Texte extrait >>
Depuis la pandémie :
- Montréal accuse un total de 16 606 cas confirmés en date du 4 mai.
- On dénombre également 1410 Décès et 134 CHSLD et Résidence pour aînés infectés.
- Le secteur de Montréal_nord est en tête avec 1457 contaminations à la COVID
Dès le début, le quartier, encore une fois, fait les manchettes dans les médias, ce qui tique la première citoyenne de l’arrondissement.
« On se désole de voir Montréal-Nord être dépeint de cette façon là de crise en crise, de voir le quartier être la cible d’attaques de la part de certains médias »– Christine Black.
Sa ville «déjà stigmatisée» en raison de sa pauvreté, de son passé violent présente un très faible indice de parc, un bas taux de scolarité, une absence de clinique de santé. En ce sens, ce secteur de Montréal débute le marathon contre la COVID avec de sérieux désavantages sur le plan socioéconomique.

Données d'étude >>
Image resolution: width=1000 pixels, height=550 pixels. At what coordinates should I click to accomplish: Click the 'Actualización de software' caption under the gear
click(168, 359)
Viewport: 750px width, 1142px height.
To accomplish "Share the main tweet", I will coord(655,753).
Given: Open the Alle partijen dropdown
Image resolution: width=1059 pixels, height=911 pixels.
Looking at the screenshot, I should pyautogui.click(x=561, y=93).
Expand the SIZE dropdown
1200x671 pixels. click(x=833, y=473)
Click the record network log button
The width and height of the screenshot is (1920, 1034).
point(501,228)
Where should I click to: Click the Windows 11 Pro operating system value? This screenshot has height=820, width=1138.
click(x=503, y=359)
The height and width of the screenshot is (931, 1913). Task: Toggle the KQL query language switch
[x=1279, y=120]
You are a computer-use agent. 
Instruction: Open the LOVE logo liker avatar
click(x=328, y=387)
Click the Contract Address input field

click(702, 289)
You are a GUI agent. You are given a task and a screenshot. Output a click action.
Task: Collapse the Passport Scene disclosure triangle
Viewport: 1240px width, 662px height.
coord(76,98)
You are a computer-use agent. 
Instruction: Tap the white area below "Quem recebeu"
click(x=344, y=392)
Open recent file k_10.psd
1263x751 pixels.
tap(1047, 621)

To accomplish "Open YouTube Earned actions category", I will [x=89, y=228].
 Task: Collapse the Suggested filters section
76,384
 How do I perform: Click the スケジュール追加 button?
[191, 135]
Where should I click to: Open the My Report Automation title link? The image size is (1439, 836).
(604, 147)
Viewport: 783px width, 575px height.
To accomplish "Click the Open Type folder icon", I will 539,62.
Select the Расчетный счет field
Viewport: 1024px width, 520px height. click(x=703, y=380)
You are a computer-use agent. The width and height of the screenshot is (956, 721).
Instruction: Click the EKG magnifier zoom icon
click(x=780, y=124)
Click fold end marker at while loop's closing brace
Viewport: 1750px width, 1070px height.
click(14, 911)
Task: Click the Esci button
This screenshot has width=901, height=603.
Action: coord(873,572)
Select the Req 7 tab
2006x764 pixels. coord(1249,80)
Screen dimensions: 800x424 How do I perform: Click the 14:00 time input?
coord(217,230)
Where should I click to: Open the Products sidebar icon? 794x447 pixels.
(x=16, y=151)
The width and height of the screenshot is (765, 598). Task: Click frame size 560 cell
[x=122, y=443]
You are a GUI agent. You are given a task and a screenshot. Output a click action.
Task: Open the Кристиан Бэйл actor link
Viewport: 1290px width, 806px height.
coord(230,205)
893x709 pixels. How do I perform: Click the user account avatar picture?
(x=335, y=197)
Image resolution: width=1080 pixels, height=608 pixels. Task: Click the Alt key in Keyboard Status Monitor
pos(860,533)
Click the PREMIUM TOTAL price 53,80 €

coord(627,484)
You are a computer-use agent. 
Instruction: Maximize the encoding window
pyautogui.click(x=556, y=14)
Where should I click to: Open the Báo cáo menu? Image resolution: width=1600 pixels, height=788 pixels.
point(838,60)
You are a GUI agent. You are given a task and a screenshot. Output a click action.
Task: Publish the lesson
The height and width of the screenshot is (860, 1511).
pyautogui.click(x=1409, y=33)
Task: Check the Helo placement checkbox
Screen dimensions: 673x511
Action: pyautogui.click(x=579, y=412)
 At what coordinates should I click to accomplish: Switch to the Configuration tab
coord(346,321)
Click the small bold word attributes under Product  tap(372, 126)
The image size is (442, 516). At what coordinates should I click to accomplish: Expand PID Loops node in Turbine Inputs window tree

Consigne >>
Traduisez en anglais cette phrase du texte sur la COVID à Montréal-Nord : « En ce sens, ce secteur de Montréal débute le marathon contre la COVID avec de sérieux désavantages sur le plan socioéconomique. »

Réponse >>
In this sense, this part of Montreal is starting the marathon against COVID with serious socioeconomic disadvantages.